Crime & Courts

Pilot can’t fly marijuana to retail stores in Alaska even if sales are legal, federal judges rule

A federal appeals court has upheld the revocation of a man’s pilot certificate after he delivered marijuana by plane to retail stores in Alaska through his business Flying High Investments.

James M. Fejes Jr. had challenged the loss of his pilot certification by the Federal Aviation Administration and argued that Congress couldn’t regulate commerce occurring within the state of Alaska.

But a three-judge panel of the 9th U.S. Circuit Court of Appeals found that the Alaska law legalizing marijuana distribution didn’t override federal law that criminalizes the action.

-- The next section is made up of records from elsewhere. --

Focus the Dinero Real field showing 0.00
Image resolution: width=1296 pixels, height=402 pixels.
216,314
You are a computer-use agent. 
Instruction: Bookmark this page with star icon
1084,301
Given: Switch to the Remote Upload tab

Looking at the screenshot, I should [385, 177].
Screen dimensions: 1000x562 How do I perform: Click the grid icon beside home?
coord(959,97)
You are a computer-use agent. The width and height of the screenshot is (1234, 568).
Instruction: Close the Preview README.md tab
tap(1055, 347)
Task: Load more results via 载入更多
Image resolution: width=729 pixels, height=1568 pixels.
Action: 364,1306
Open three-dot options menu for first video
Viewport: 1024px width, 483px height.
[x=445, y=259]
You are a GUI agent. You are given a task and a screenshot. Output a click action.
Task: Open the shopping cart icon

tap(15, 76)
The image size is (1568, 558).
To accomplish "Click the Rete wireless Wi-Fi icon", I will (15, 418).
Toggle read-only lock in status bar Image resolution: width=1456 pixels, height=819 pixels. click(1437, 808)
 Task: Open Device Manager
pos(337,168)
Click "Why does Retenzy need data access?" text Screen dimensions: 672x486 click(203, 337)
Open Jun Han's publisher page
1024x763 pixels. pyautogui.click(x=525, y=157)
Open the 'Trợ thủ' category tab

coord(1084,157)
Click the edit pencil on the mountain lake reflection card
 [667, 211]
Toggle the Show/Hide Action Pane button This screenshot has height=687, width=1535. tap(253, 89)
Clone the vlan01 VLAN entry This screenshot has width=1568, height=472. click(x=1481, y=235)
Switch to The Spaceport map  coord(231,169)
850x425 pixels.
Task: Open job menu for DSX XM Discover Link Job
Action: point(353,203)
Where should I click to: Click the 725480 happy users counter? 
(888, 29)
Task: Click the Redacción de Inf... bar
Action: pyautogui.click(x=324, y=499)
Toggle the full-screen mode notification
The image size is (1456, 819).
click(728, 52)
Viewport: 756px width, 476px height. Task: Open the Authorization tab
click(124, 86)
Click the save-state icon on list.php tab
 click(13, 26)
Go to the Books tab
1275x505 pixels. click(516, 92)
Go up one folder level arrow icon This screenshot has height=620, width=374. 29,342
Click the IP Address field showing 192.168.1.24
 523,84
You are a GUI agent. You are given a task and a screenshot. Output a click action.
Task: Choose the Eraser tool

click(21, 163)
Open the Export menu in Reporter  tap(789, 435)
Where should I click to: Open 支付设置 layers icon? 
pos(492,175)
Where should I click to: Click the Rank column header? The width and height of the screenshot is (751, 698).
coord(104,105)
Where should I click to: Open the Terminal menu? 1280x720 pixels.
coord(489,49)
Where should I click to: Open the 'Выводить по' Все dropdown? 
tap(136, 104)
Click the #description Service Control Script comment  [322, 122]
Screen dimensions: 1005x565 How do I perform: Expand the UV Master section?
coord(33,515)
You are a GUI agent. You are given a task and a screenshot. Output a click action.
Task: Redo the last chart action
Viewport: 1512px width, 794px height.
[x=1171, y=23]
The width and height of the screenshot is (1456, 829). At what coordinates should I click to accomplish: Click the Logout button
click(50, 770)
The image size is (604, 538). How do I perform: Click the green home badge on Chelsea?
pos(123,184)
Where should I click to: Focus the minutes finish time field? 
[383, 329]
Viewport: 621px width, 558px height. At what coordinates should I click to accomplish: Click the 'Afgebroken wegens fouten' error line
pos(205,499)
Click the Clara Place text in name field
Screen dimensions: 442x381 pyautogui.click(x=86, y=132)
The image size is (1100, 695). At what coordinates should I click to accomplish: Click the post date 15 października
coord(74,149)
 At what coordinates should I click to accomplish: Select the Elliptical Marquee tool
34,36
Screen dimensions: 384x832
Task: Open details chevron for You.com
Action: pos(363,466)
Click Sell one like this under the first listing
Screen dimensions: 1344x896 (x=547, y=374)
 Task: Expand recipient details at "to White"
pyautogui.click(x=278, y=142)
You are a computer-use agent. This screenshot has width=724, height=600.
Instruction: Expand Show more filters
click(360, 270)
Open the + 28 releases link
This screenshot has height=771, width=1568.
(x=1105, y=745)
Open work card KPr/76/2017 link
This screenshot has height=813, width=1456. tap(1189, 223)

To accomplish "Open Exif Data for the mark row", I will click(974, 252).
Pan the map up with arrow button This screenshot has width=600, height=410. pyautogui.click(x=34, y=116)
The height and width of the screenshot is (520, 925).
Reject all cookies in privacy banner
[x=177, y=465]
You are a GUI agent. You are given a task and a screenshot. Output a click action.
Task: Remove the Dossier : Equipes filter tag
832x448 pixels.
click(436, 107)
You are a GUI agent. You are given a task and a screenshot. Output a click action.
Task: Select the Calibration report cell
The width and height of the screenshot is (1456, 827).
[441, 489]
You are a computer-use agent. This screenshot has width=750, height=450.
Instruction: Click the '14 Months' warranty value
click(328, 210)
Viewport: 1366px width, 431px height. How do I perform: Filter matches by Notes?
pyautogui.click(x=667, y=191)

“Although many states have legalized recreational marijuana, it continues to be a controlled substance federally,” Judge Ryan D. Nelson wrote.

And even though the U.S. Department of Justice has directed prosecutors to exercise discretion in pursuing certain marijuana crimes in states where pot is legal, the opinion said: That “does not alter marijuana’s status — it remains illegal under federal law.”

Congress can regulate Fejes’ conduct because it involved using airspace — a “channel of commerce squarely within congressional authority,” the judges ruled.

Distributing marijuana via aircraft is a federal crime punishable by more than a year in prison.


“Even if an airplane, like a car, is mainly used for intrastate activities, its operations could substantially impact interstate commerce,” the panel found.

Alaska voters approved a ballot measure in 2014 that decriminalized the possession, cultivation, distribution and recreational use of marijuana.

Fejes owns Flying High Investments, an Alaska company that operated a marijuana grow operation and was licensed by the Alaska Marijuana Control Board, which regulates marijuana use within the state.

In some remote parts of Alaska, planes are the only mode for delivery of goods, including marijuana, Fejes argued in his petition.

The FAA caught wind of Fejes’ flights after Alaska’s Alcohol and Marijuana Control Office reported him for violating its regulations. It accused him of withholding information that he was transporting the pot by plane, according to the opinion. He had only told the state regulatory office that he used his personal vehicle for the transport.

The control office then alerted the FAA that Fejes was using his private plane to transport marijuana.